然则沈惟敬头大了:内藤如安一上京,那七条一摊上桌面,岂不是立马玩儿?
他找了个机会,跟小西行长碰上了头:老弟,这事儿就这么捅上去,我自然玩儿完;谈判一破裂,只怕老弟你也吃罪不起吧?听说你老板很丑,温不温柔咱就不晓得了。
小西行长生意人出身,这种算盘打得不比沈惟敬差。他摸着脑壳,一咬牙:“成,咱哥,就听你的!”
沈惟敬一撇嘴:“怎么办?总不成能凉拌?按大明要求的资料整呗!”
两人关上门凑起来一商量,竟然拼出一篇辞藻华丽,态度诚恳、语气沉重、分析到位检讨书,说日本完全没有不看大明面子的意思,只是太过于急着瞻仰老大的风彩,朝鲜又JJYY地不肯引见,一时冲动,打了您的小弟。这事咱知错了,老大大人大量,勿怪勿怪。

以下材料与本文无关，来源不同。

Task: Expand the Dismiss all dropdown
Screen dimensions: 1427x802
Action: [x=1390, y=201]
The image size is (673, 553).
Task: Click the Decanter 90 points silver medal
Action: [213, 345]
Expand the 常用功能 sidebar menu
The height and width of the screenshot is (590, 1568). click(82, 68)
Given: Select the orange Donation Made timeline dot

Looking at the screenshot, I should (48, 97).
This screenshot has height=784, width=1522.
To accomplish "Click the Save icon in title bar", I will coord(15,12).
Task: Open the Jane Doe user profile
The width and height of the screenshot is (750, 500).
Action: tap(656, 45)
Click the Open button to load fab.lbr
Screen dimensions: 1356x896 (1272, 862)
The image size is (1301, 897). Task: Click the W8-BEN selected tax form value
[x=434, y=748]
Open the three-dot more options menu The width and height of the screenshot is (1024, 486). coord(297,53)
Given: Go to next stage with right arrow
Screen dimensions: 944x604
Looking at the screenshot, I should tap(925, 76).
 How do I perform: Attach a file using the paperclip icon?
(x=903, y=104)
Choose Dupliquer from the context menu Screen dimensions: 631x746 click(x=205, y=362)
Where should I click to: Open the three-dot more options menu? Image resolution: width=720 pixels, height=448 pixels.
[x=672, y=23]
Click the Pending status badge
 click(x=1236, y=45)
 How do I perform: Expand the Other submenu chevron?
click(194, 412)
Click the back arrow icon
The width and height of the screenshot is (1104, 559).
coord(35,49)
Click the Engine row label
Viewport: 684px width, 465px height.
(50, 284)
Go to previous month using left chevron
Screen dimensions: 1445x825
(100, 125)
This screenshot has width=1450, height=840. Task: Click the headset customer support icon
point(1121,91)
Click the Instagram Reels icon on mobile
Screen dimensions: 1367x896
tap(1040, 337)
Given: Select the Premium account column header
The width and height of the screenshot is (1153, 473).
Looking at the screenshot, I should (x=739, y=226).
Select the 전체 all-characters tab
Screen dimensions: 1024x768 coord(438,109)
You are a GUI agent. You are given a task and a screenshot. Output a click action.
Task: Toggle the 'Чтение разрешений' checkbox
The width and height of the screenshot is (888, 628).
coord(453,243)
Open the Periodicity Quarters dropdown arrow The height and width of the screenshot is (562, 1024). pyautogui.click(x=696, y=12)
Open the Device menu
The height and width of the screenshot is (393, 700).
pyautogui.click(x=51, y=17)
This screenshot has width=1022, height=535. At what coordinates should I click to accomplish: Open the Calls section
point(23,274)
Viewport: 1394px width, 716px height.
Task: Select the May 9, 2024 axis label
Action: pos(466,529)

那七条也作了大幅的修改:大明的花姑娘不敢要了,不过仗打得咱快破产了,望能赏银二万两;册封还是要的,生意也是要做的,望上国开恩;朝鲜南四道只要一道。其它条款干脆大笔一挥,全部删掉了。
小西行长还告诉内藤如安:“多叩头,少说话,人家问你你只管哈依就成了,一切听沈游击的,千万别行差踏错了!”
等所有假资料都造完了,沈惟敬和小西行长总于放下心来。
然则,他们没想到,大明朝廷召见内藤如安,是整整一年之后——李如松等军头可以随便捆打人家一个封疆大吏,作为人家老大却不能不在政治层面上顾及小弟的感受,朝鲜那边的思想工作是要做通的。
所以,大明撤下了主战的宋应昌,换上顾养谦为辽东经略,负责朝鲜事务的善后。
这顾养谦派出一个叫胡泽的人,整整给朝鲜君臣上了三个多月的政治形势课,动之以情,晓之以理,又哄又吓,引经据典,把整个朝鲜朝廷搞得头晕脑涨,为了及早下课,个个都高呼和平万岁,下课有理等云云。
这一关,总算是过了。
朝鲜这关一过,大明朝廷中的主战派都没得话说了:挨打的人都喊爽了,你自个振振有词不是自找麻烦吗?打仗是要钱的,要人命的,被当成好战分子可就不是小事了。
大明迟迟不肯如见日使的另一个原因,则是对封贡问题的态度不统一。“封”的问题不是很大,人家毕竟承认你老大权威才请你封的嘛;“贡”却是上国对忠诚藩国的赏赐,无论从哪个角度来看,日本都不符合条件。
更有主战派认为:以封贡来解决日本对朝鲜、大明的领土野心,无疑是痴人说梦,根本不切实际。
明神宗掂来量去,迟迟没有拍板,最后决定:瞧瞧日本人怎么说,再作打算吧,若日本人非得坚持要贡,到时候再跟他谈也不迟嘛。
就这样,内藤如安于一五九四年十二月,在他离开名护屋一年半之后,才到灰他的目的地。
大出大明朝廷意料之外的是,他很好说话,已方提出的三大条件他毫无保留的全部打包接收,石星等人奉诣问话也很顺利——他老哥明知道,条件是假的,谈判是假的,他又何必为一个假的议和多说废话,横生枝节呢?早干完活早收工,出了事自有高个子顶着,自己费那门子神管这些东西哩。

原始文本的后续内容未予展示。